“O Ministério da Saúde recebeu com surpresa a notícia da demissão do coordenador da Comissão para Elaboração da Proposta de Organização e Funcionamento dos Serviços de Saúde Pública, Mário Jorge Neves”, adiantou o gabinete do ministro Manuel Pizarro em comunicado.
O coordenador desta comissão demitiu-se por discordar da nova lei-quadro das ordens profissionais e da proposta do novo estatuto da Ordem dos Médicos, que classifica de “ofensiva liquidacionista” do Governo contra os médicos.
Numa carta enviada na terça-feira à noite à secretária de Estado da Promoção da Saúde, a que a Lusa teve acesso, Mário Jorge Neves explica os motivos da sua demissão, sublinhando o desacordo com a chamada nova lei das ordens e com a proposta de texto para os novos estatutos da Ordem dos Médicos, elaborada pelo Governo.
"Estas medidas governamentais constituem uma violenta e escandalosa tentativa de liquidação de elementares competências legais da Ordem dos Médicos e de ingerência política e governativa na autonomia e independência técnico-científica da profissão médica", escreve o médico, especialista em saúde pública.
No comunicado, o ministério salientou que “está profundamente empenhado no processo de reforma da Saúde Pública, que prossegue a bom ritmo”, adiantando que hoje decorreu uma reunião entre Manuel Pizarro e o Fórum Médico de Saúde Pública sobre esta matéria.
Quanto aos motivos invocados para a demissão, o Ministério da Saúde considerou que os “mesmos só podem resultar de um equívoco”, garantindo que o projeto de novos estatutos da Ordem dos Médicos não altera o modelo de formação médica, não modifica o papel central do Serviço Nacional de Saúde e não muda a especificidade da intervenção dos médicos e da sua ordem profissional.
“Clarifica-se que os estágios profissionais não são uma inovação neste projeto de estatutos, estando já previstos nos Estatutos da Ordem dos Médicos atualmente em vigor. Da mesma forma, o projeto de novos estatutos não sofre qualquer alteração quanto à obrigatoriedade de inscrição na Ordem dos Médicos, sendo referido explicitamente que ninguém pode exercer a profissão de médico sem estar inscrito na Ordem, tal como acontece presentemente”, adiantou ainda o ministério.
Na carta, Mário Jorge Neves alegou que, na nova legislação, "as disposições da livre concorrência sobrepõem-se a tudo, esmagando as garantias da qualidade do exercício da profissão médica e os níveis de segurança dos atos próprios dos médicos".
Em nome dessa livre concorrência – acrescenta – “até chega ao ponto de possibilitar o exercício da profissão médica sem necessidade de inscrição na Ordem dos Médicos".

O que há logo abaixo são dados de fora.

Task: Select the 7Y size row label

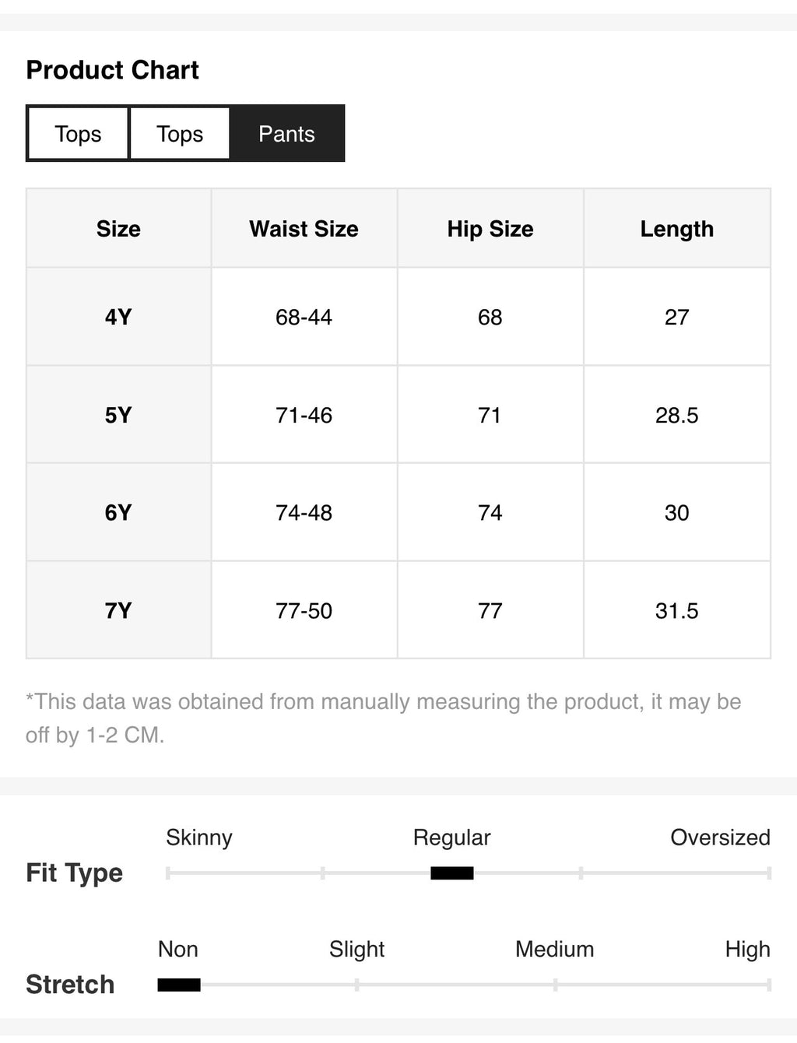Action: tap(118, 610)
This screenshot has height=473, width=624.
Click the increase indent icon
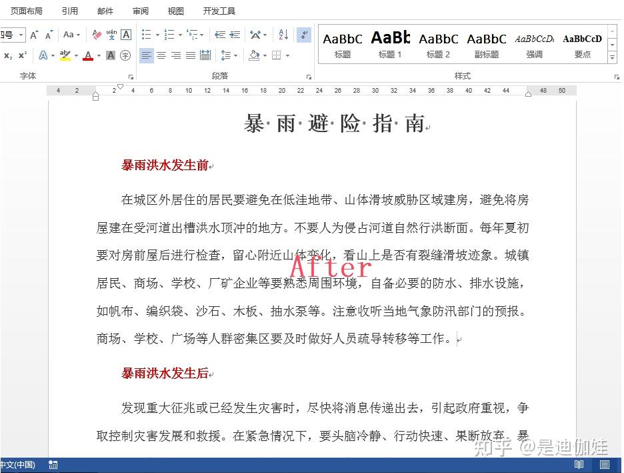coord(235,35)
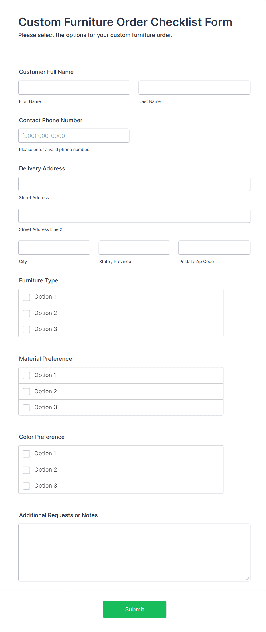Screen dimensions: 266x632
Task: Click the City input field
Action: pos(54,248)
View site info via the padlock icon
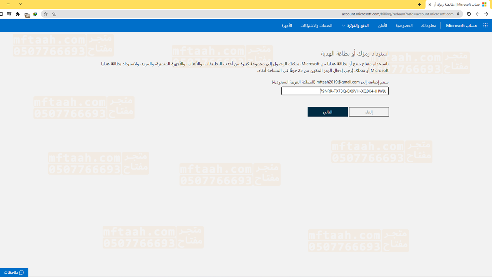492x277 pixels. (x=458, y=14)
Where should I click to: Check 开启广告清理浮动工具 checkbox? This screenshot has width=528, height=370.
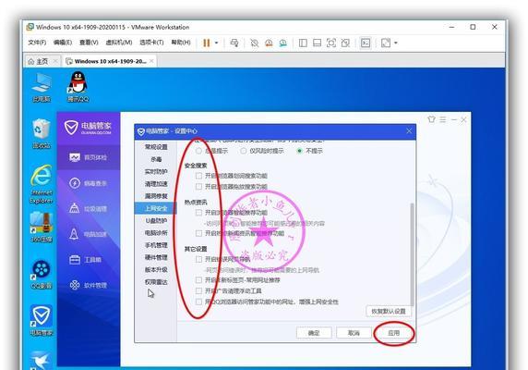tap(198, 290)
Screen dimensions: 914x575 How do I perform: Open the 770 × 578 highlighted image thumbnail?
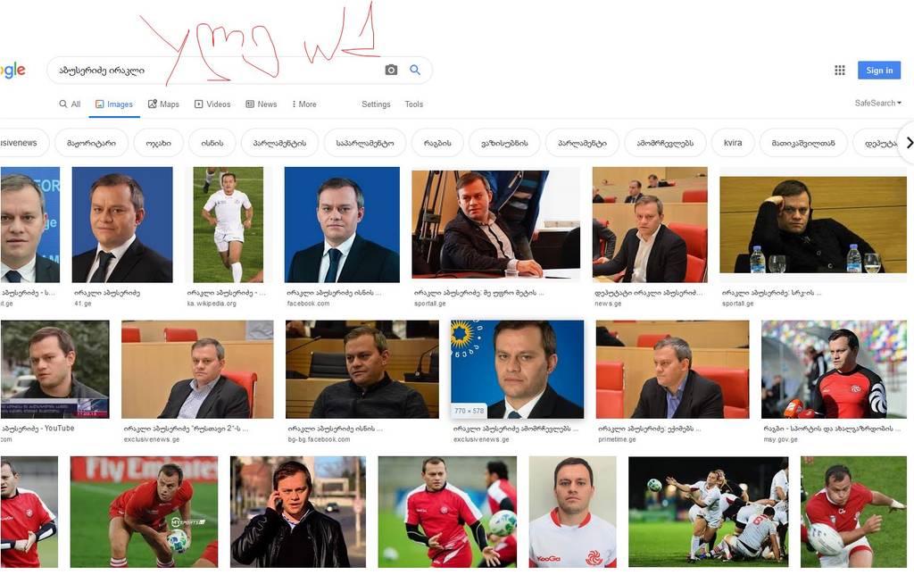tap(517, 369)
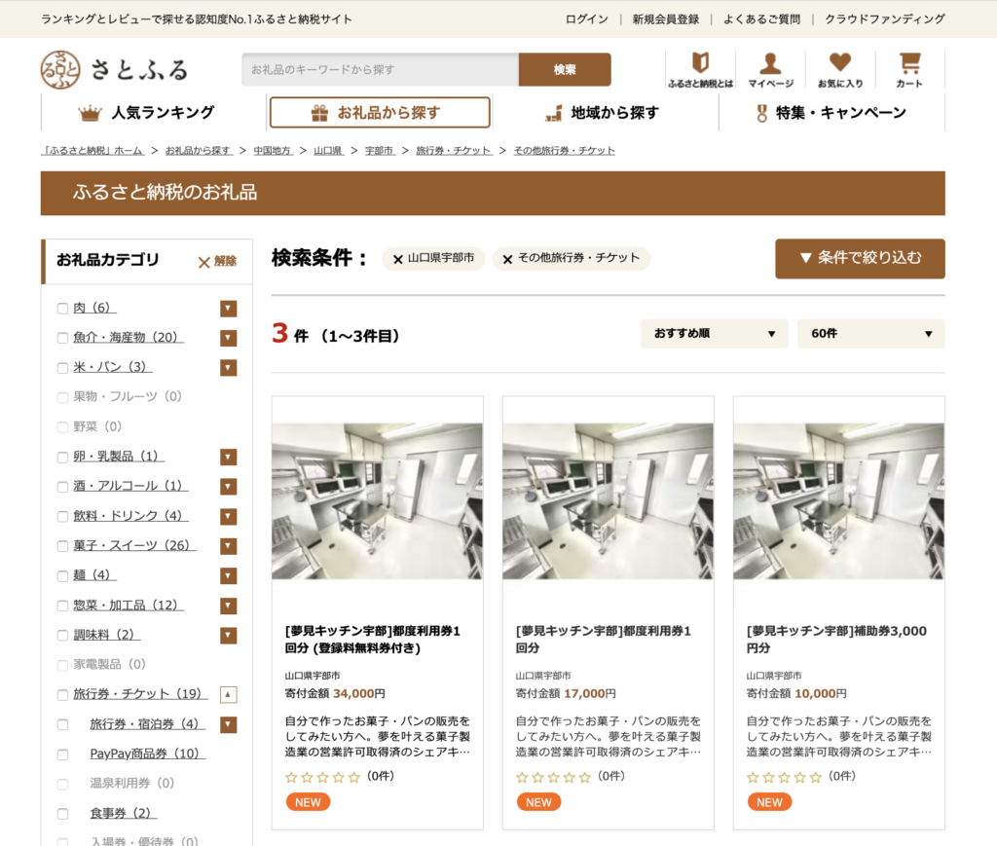The width and height of the screenshot is (997, 846).
Task: Check the 肉（6） category checkbox
Action: tap(64, 308)
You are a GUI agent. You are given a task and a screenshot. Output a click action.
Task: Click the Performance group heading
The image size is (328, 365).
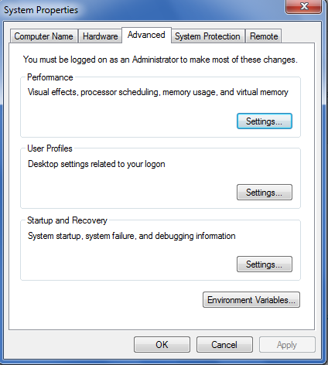pyautogui.click(x=50, y=77)
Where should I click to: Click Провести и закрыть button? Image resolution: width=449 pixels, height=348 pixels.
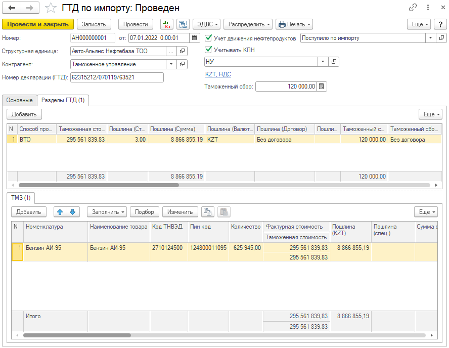click(38, 24)
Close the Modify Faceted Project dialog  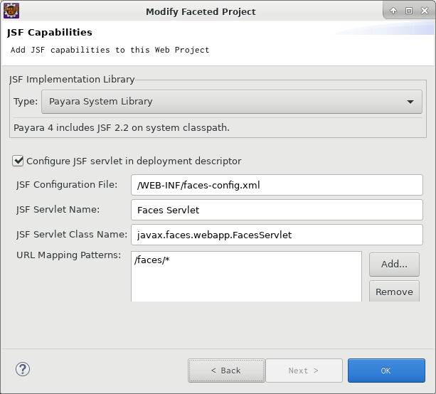425,11
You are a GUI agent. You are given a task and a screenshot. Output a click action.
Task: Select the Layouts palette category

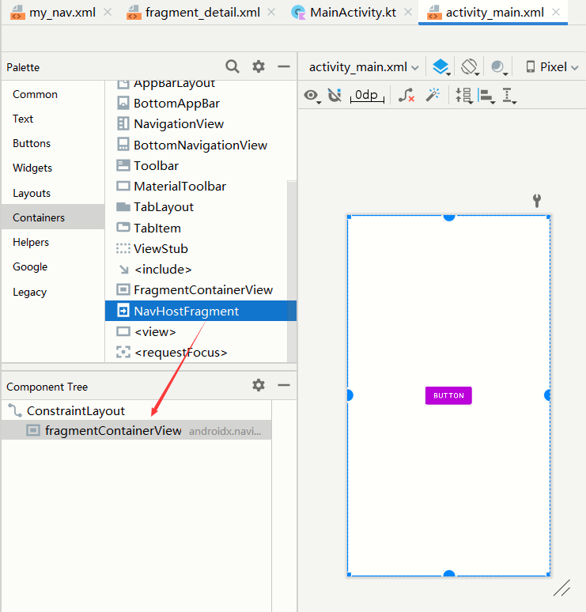point(32,193)
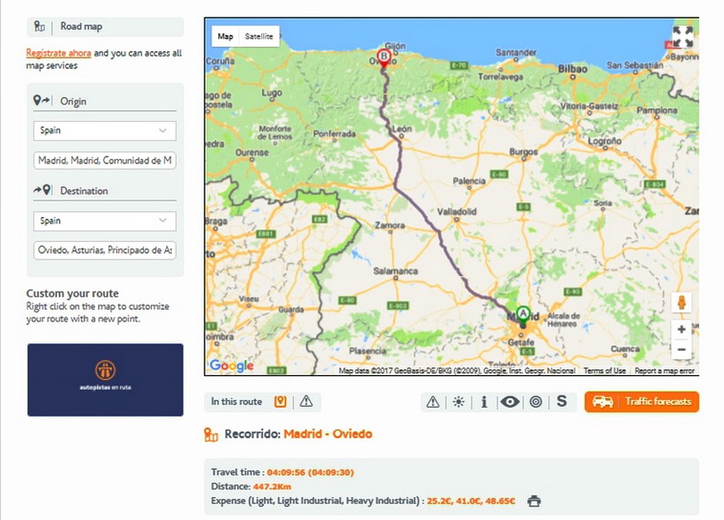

Como exemplo das preocupações levantadas pelos novos estatutos, Mário Jorge Neves apontou a criação de “estágios” e o facto de os médicos, no início da sua atividade profissional, deixarem de ser considerados médicos internos e passarem a ser “estagiários”.
O Ministério da Saúde agradeceu ainda “toda a colaboração de Mário Jorge Neves no processo de reforma da saúde pública e ao longo de uma vida dedicada ao serviço público de saúde”.
“Os trabalhos em curso para a revisão dos referidos estatutos decorrem com serenidade, em ambiente de franco diálogo, existindo uma plataforma de entendimento que permite ambicionar uma solução de compromisso entre as partes”, avançou também o comunicado.
Na sequência da alteração da lei que regula as instituições profissionais, em 25 de maio, o Conselho de Ministros aprovou os novos estatutos de oito ordens profissionais - Biólogos, Contabilistas Certificados, Despachantes Oficiais, Fisioterapeutas, Nutricionistas, Psicólogos, Médicos Veterinários e Assistentes Sociais.
Na altura, o executivo remeteu para “as próximas semanas” a aprovação dos novos estatutos das restantes ordens, incluindo dos advogados, médicos e enfermeiros, apontando aproximações às reivindicações das associações profissionais, nomeadamente no que diz respeito aos atos próprios.
A lei que altera o regime jurídico das associações públicas profissionais foi publicada em Diário da República em 28 de março, depois de ter sido aprovada em votação final global no parlamento em dezembro, após uma intensa contestação das respetivas ordens a algumas alterações introduzidas.
Após fixação da redação final, o decreto-lei seguiu para o Palácio de Belém, em 27 de janeiro, tendo sido no início de fevereiro enviado pelo Presidente da República para o Tribunal Constitucional (TC), para fiscalização preventiva.
Apesar da contestação das diversas ordens, o TC acabou por declarar a lei constitucional, uma decisão tomada por unanimidade.